July 14, 2016 | By: Carolyn Goard

By Carolyn Goard, Senior Communications Manager, Canadian Venture Capital and Private Equity Association

There’s no doubt the private capital industry has witnessed a decrease in initial public offering (IPO) activity in Canada over the last few years. Pinpointing solid companies to acquire (that will ultimately lead to a listing on a stock exchange) is like trying to find a needle in a haystack—making it difficult for investors to find viable acquisition targets.

Earlier this month, @GlobeSmallBiz published an article on the topic of IPO-worthy start-ups being harder to come by as a result of companies choosing to stay private and access capital through venture capital financing. More than that, fewer portfolio companies are ready—or willing—to exit these days.

These conclusions are no doubt consistent with the numbers. According to invest.com, the dollar values raised through IPO’s on Canada’s two exchanges since 2014 has dropped—significantly. Large cap IPOs on the Toronto Stock Exchange (TSX) dropped off a cliff in 2016, with only $.06 billion this year compared to $2.9 billion for the same period last year—a decline of almost 80 per cent. Small cap IPOs have also dried up since the second half of last year, with only $11.3 million in the last four quarters compared to $144 million raised in the preceding four quarters—a decline of more than 90 per cent.
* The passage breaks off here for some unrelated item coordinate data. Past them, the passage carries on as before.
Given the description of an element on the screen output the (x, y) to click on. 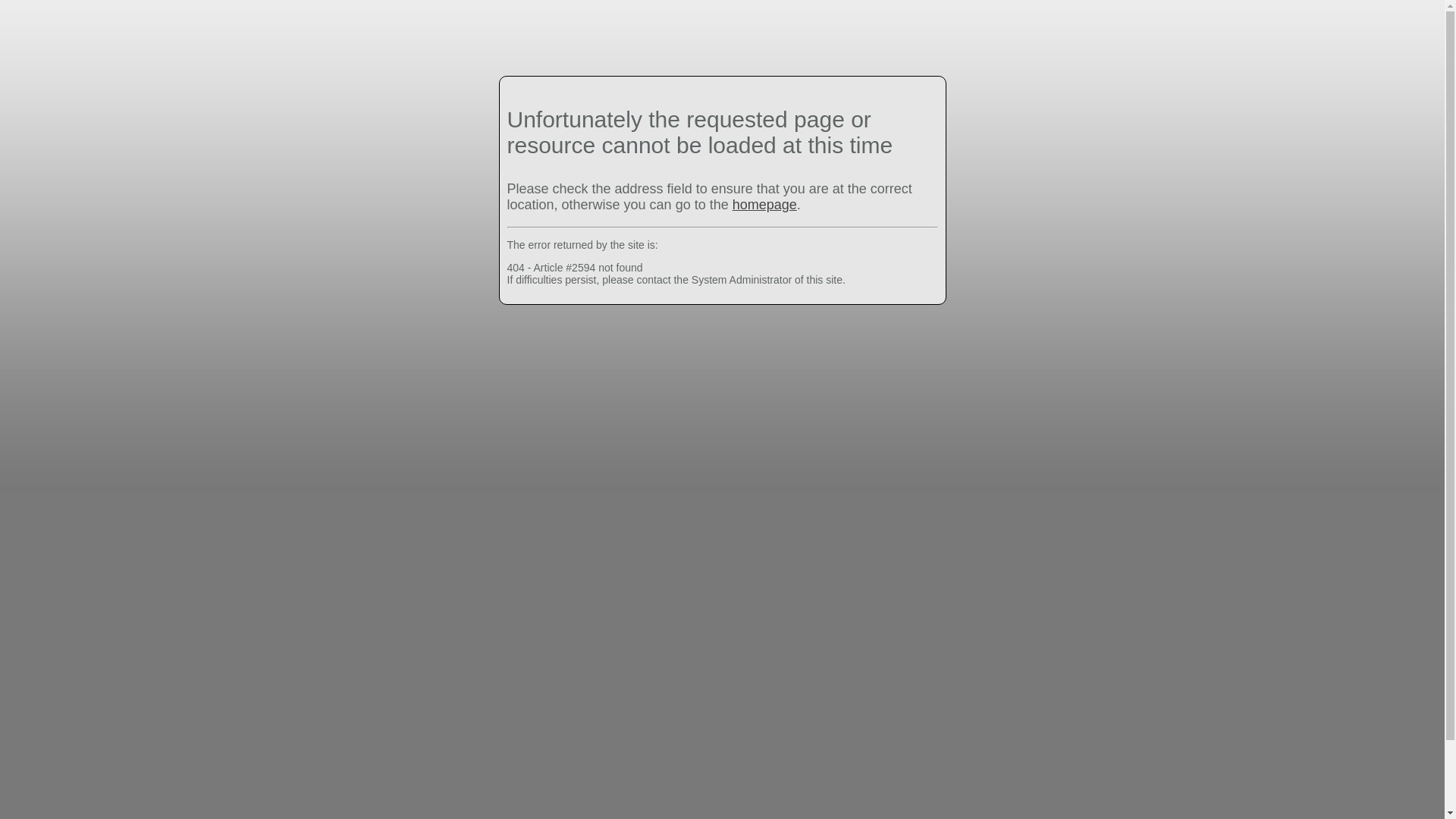
homepage Element type: text (764, 204)
Given the description of an element on the screen output the (x, y) to click on. 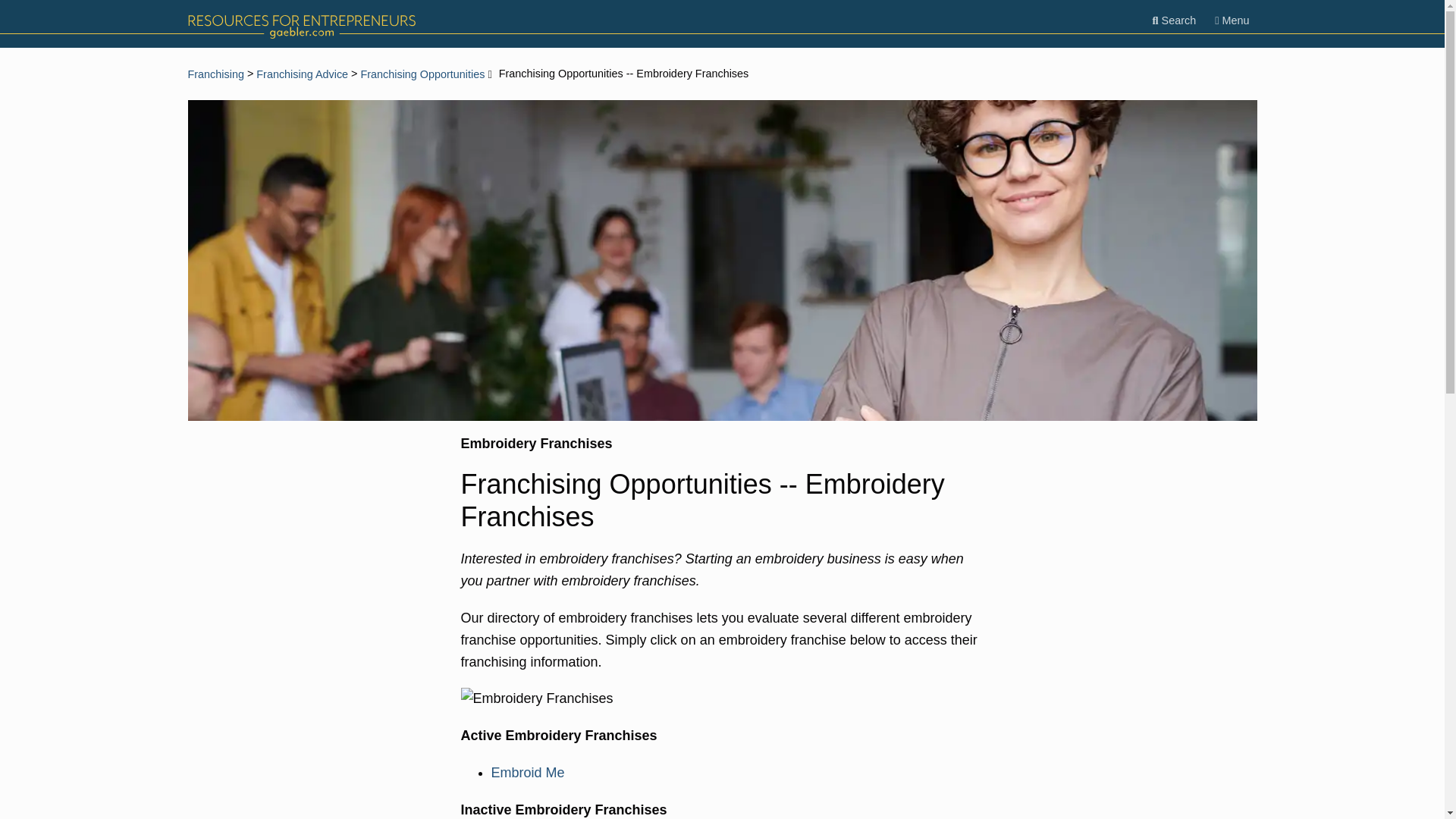
Menu (1231, 20)
Search (1174, 20)
Given the description of an element on the screen output the (x, y) to click on. 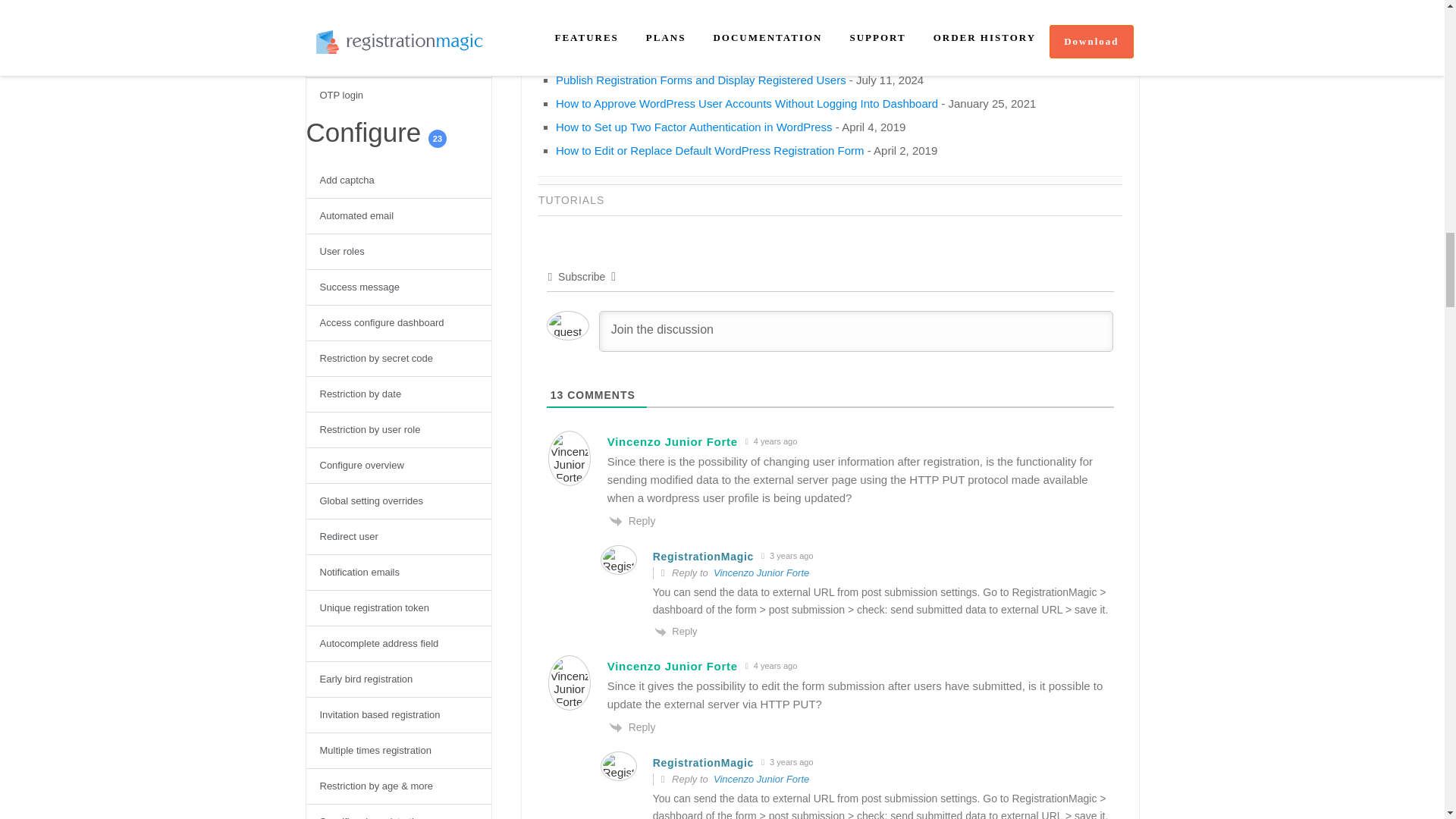
13 (557, 395)
July 13, 2020 2:25 pm (771, 666)
Publish Registration Forms and Display Registered Users (700, 79)
How to Edit or Replace Default WordPress Registration Form (710, 150)
TUTORIALS (571, 200)
July 23, 2020 2:24 pm (771, 441)
How to Send Automated Welcome Emails in WordPress (696, 9)
How to Display Custom Success Message in WordPress Forms (716, 56)
August 24, 2020 7:02 am (786, 762)
Given the description of an element on the screen output the (x, y) to click on. 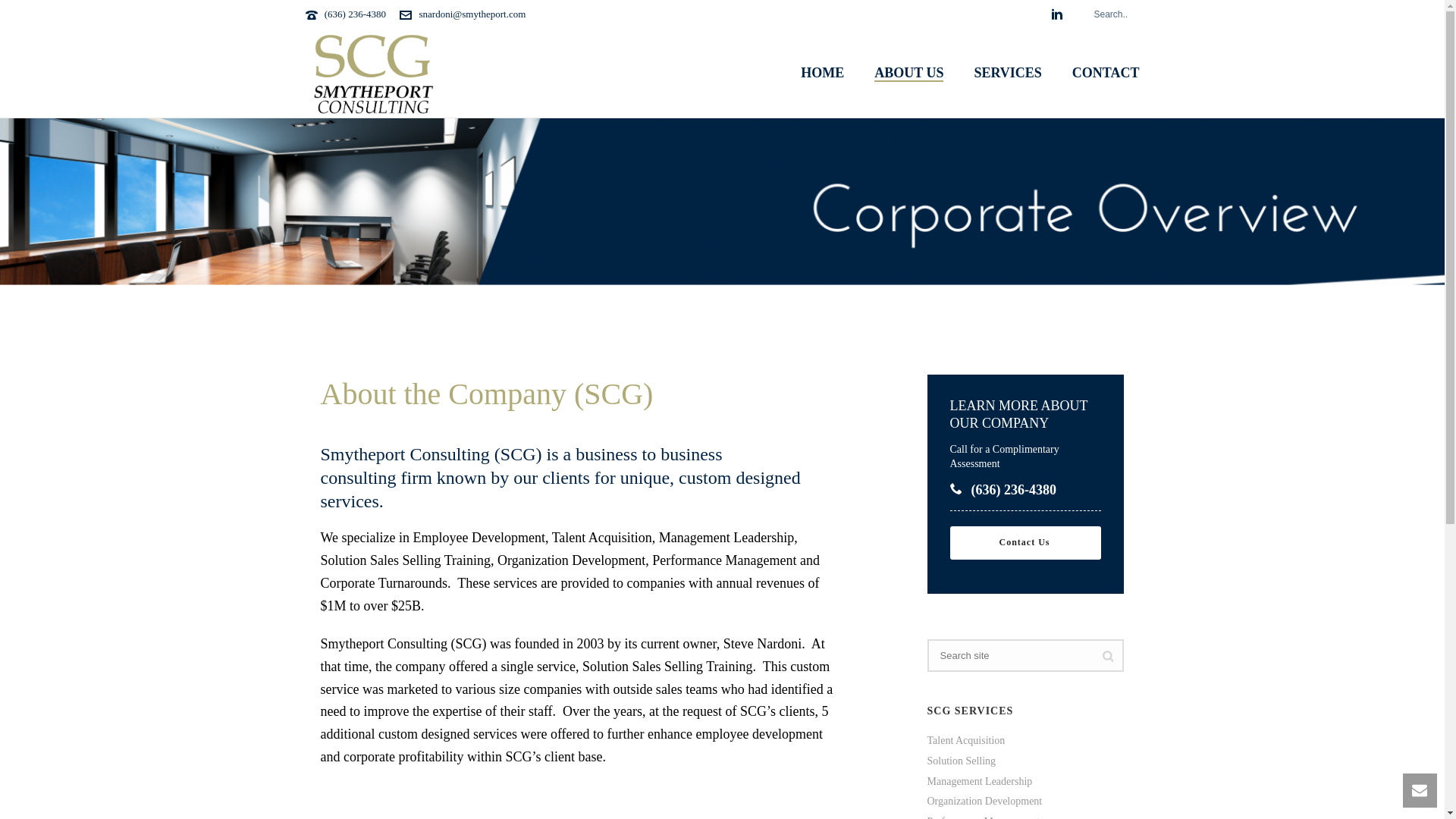
Business Consulting in St. Louis (371, 71)
Talent Acquisition (601, 537)
Organization Development (570, 560)
CONTACT (1105, 72)
Contact Us (1024, 542)
SERVICES (1007, 72)
CONTACT (1105, 72)
Management Leadership (726, 537)
ABOUT US (908, 72)
HOME (822, 72)
Given the description of an element on the screen output the (x, y) to click on. 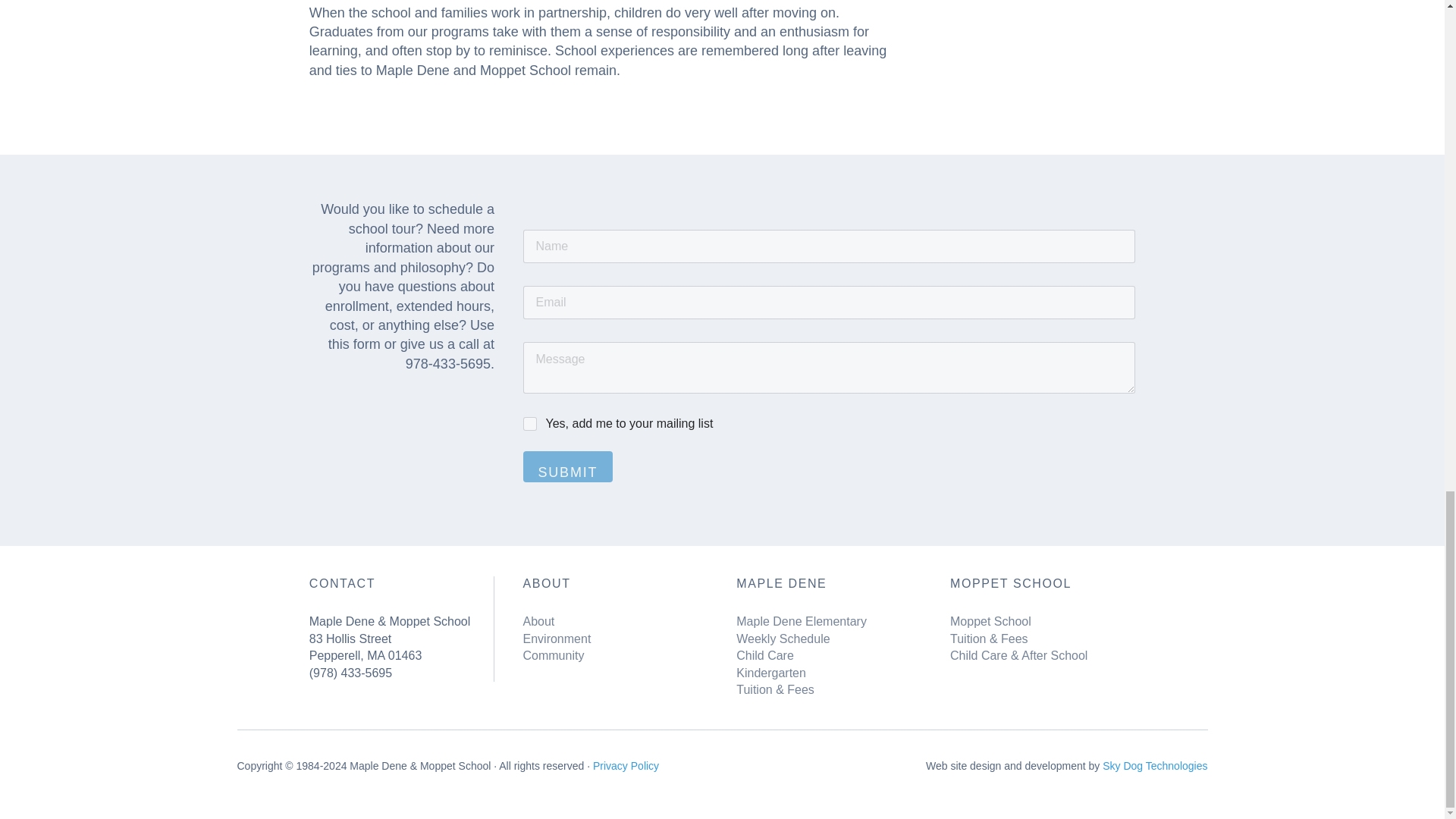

These numbers may reflect the fact that private companies are simpler to manage than public ones. Some private capital investors are even purchasing public companies and turning them private. And, it’s sometimes easier to sell or exit by selling to a large public company and trading at a high multiple, than to become public by oneself.

We chatted with some Canadian investment funds to get their insights on why “IPO-worthy” start-ups may or may not be harder to come by and why more start-ups are ultimately choosing to stay private, longer. Here’s what we learned:

IPO reluctance not a new phenomenon
Companies choosing to stay private isn’t anything new to the private capital industry. When the trend was to “go public” early, many of these companies ended up failing or being worth nothing. What’s important to consider is that, firstly, the costs of an IPO and operating as a public company are steep and, secondly, it requires a significant amount of expertise, systems and advice to maintain a public company structure—and lots of companies just aren’t developed to this level. In the case of businesses that are growing well and generating results, spending money on going/being public isn’t the best use of those funds.

Plenty to consider
There are many things to contemplate when a company is considering going public as an exit strategy. Generally, in recent times, valuations on an M&A exit have been higher than in an IPO, and let’s not forget that in an IPO, the seller does not typically sell their entire position (the remainder of which will be subject to restrictions on when and how much may be sold after the IPO).

The IPO process is generally more involved, longer and more expensive than a private sale. We’ve seen many exits that run a dual process for exit. Once public, the company has more compliance obligations and there is more transparency of their activities, including significant and expensive reporting obligations as insiders must report holdings and any changes in holdings. There are also independence requirements, more formalized structures for governance, restrictions on the ability to sell shares and restrictions on the ability to negotiate investments or sales going forward due to the requirements of securities law and the exchange rules and regulations.

TSX IPO doesn’t equal exit for VCs
Not enough institutional funds investing in TSX-listed stocks are willing and ready to invest in “risky” tech stocks. Therefore, volume at IPO has been historically low. VCs can’t liquidate their positions and are sometimes forced to hold onto public stock for years after the IPO. On top of that, public valuations are lower (especially in Canada) versus private. And, it goes without saying that going public is expensive. Plus, you typically have to keep some stock under escrow for quite some time. If the issue isn’t large enough, you may just create an orphan type of company with limited float.

Moreover, for the entrepreneurs involved in that issue with a private equity investor, you may get aggressive speculators who don’t have the long-term vision of the business at heart, which is why many new issues have dual-class structures.

The good and the bad
So what does the decline in IPO activity mean in practice? For private investors, there are more opportunities to invest as the public markets are less accessible and public valuations are less onerous. They can also buy at lower multiples, but this of course, has an effect on the valuation for the entrepreneur. And a private investor who would like their investment to go public will also face a lower valuation when he exits.

While there are opportunities in any market environment, ultimately, when public markets are good and healthy it is generally good for all.